By Robert Bianco, USA TODAY

February 29, 2012

 

It's too bad 'Awake' doesn't rest easily
Jason Isaacs is a cop with two lives, which switch every time he wakes up. (Credit: By Michael Desmond, NBC)

If only all were well that started well.

Were that true, Awake (NBC, tonight, 10 ET/PT, * * 1/2 stars out of four) would easily establish itself tonight as one of the season's best new shows. The premiere concisely introduces a wonderfully intriguing premise — a man who can't be sure which of his parallel lives might be real — and fleshes it out with a strong acting ensemble and an interesting set of characters.

And then come the next three episodes. And instead of digging deeper into the premise, more complications are piled on top of it, to the point where you don't just have trouble remembering what the show is supposed to be about, you have trouble remembering why you liked it in the first place.

In a way, Awake is something of a mulligan for creator Kyle Killen, who tried a variation on this double-life theme in the critically praised but viewer-rejected drama Lone Star. Here, instead of a con man with two wives, you get Jason Isaacs as a cop with two lives, which switch every time he wakes up.

Having regained consciousness after an auto accident, L.A. police detective Michael Britten (Isaacs) discovers he's in two timelines. In one, his wife (Laura Allen) survived; in the other, it's his son, (Dylan Minnette).

To further muddy his waters, he now has two partners (Steve Harris and Wilmer Valderrama) helping him solve two different cases, which sometimes intersect and sometimes don't. He has only one boss (Laura Innes), but she has sent him to two psychiatrists (BD Wong and the always-welcome Cherry Jones), both of whom are certain the other is a dream.

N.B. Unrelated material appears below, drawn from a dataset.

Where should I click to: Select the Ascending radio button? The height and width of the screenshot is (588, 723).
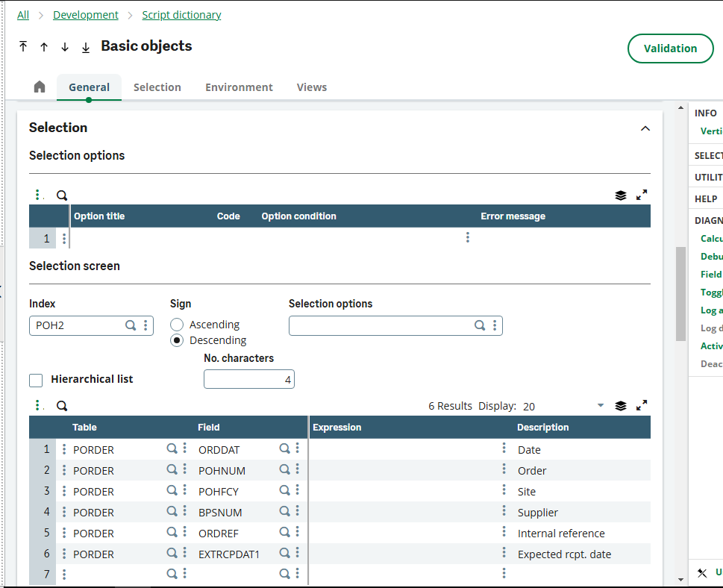[177, 324]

Emotionally, it's a difficult premise to carry off; after all, there would seem to be a sad ending for Michael whichever way he turns. But with considerable help from Isaacs' empathy-inducing performance, tonight's episode does an excellent job of pulling you into his dilemma and making you understand his urge to hang on to both worlds as long as he can.

Yet the further the show moves, the more that understanding frays. In coming weeks, links between the cases become more baffling, and Michael's emotional journey gets buried beneath a growing conspiracy (the last thing this show needs) and the introduction of a new character who may be onto his secret.

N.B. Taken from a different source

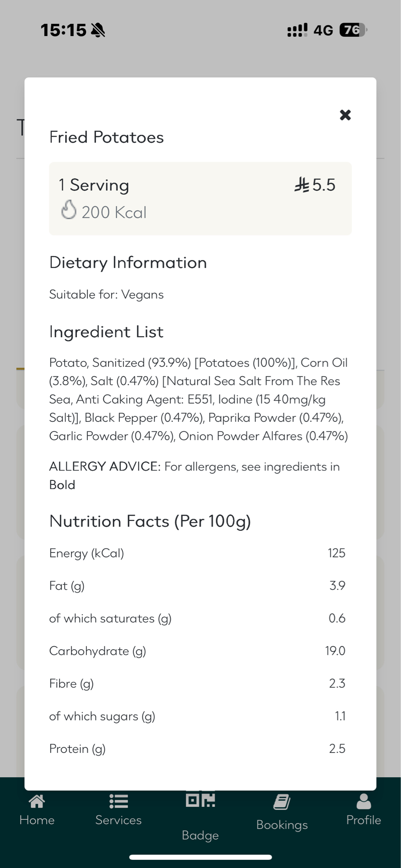The height and width of the screenshot is (868, 401).
Task: Open the Bookings tab label
Action: coord(282,825)
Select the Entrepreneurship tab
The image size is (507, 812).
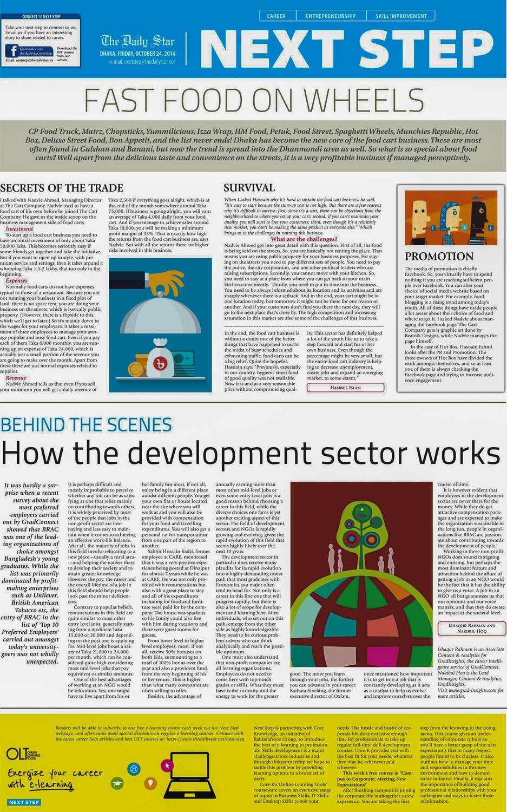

As characters drop in and out, it also becomes harder to keep track of what world we're in at any one moment. Yes, the show uses different color schemes to separate them, but they're so similarly bleached out, they're not much help.

No one wants to return to the color-by-numbers plotting of Diagnosis: Murder, but there is such a thing as demanding too much effort from an audience without sufficient reward. Glum, grim and increasingly confused, Awake qualifies. And while this isn't really the show's fault, it has the whiff of a program bound to exit before it answers the questions it raises.

That may not sound fair — but waking or dreaming, life in TV seldom is.